* _TO DO_
In the opinion piece comparing "Tangled" and "Frozen," which villain does the writer say would win a battle against the other in a landslide?

* _EXTRACT_
####

Pop culture hills I would die on: ‘Tangled’ is better than ‘Frozen’ in every way

This is not a flex, but it sounds like one: I saw Frozenopening weekend. Before “Let it Go” became inescapable and grating, hordes of Olaf merchandise flew off shelves and the wickedly talented Adele Dazeem, I settled into to watch a nice light movie with my four sisters and two parents over the long Thanksgiving  weekend. Going into it, I obviously  had no idea how the movie would consume our cultural consciousness for the next several months. In fact, if you had asked me that day in the theater what I thought its impact would be I would have likely told you this: It was good, but it was no “Tangled.”

Years, Oscar wins, Broadway musicals and a sequel later, it is still a hill that I would die on. We give “Frozen” the love and the praise for its music and story and relationships and twists, but everything that it did, “Tangled” did first and better. For starters, the core story structure of the movie is essentially the same. Don’t believe me? Let’s walk and talk. The rebellious but cheerful shut-in gets the chance to break free of her lonely existence and goes on a journey of self-realization with the help of a reluctant and attractive but trustworthy stranger. Yada yada yada, things go wrong, someone dies, and is ultimately saved via love and magic tears. There are some other differences here and there, but save those for the semantics dome, E.B. White. 

I know, I know I have yet to convince you that Tangledis the superior movie, so let me break it down. First, let’s talk villains. A truly good villainous character is something that is hard to grasp (just look at literally any Marvel movie that isn’t “Black Panther”), and this is something “Tangled” accomplishes leaps and bounds over “Frozen”. In the battle of Mother Gothel vs. Prince Hans, Gothel would win in a landslide. Gothel was a legitimately terrifying power addict who successfully manipulated and tore down her surrogate daughter so much that she didn’t disobey her for 18 years. Gothel was so addicted to power and being young and beautiful (Jay Gatsby would never) that she straight up kidnapped a kid! What was Hans’ motivation? “I have so many brothers and I want a crown.” Were they both manipulative jag weeds? You bet. But Hans’s manipulation lasted a week, whereas Gothel kept hers going for years.

####

Records of locating words and elements:
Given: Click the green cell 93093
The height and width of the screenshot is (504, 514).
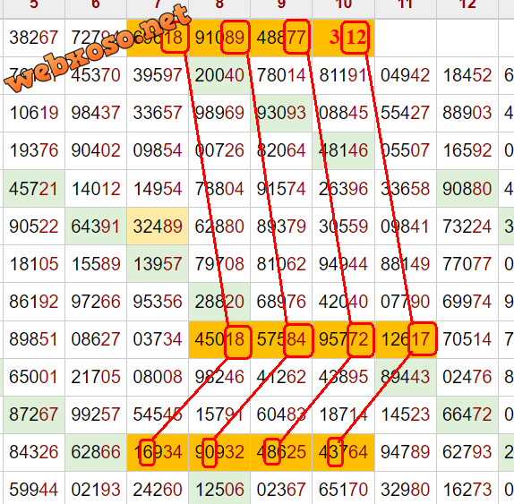Looking at the screenshot, I should click(x=281, y=114).
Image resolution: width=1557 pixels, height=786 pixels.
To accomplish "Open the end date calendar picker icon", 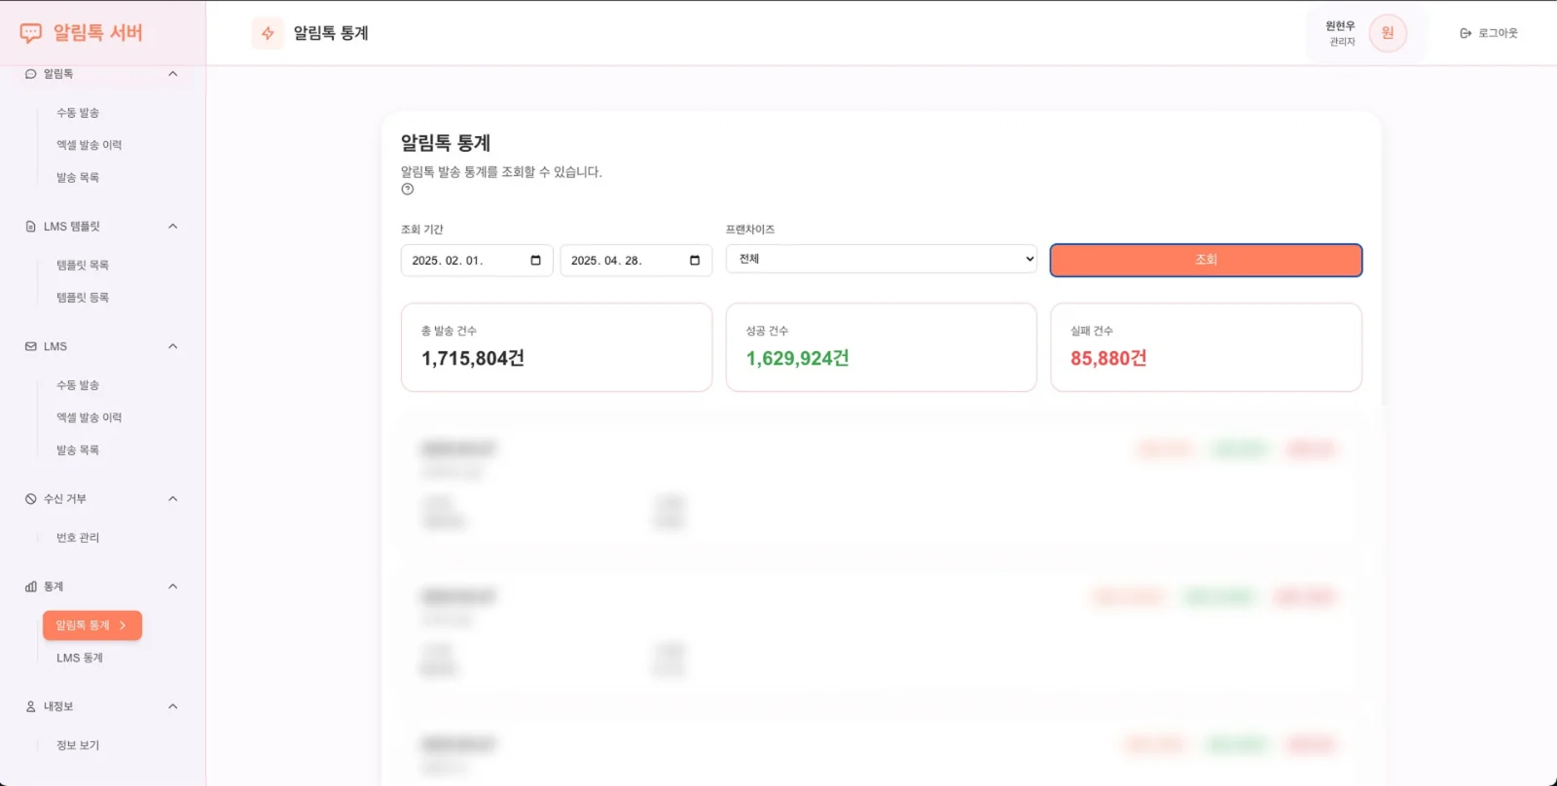I will point(695,261).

####

* _RESULT FOR THIS TASK_
Mother Gothel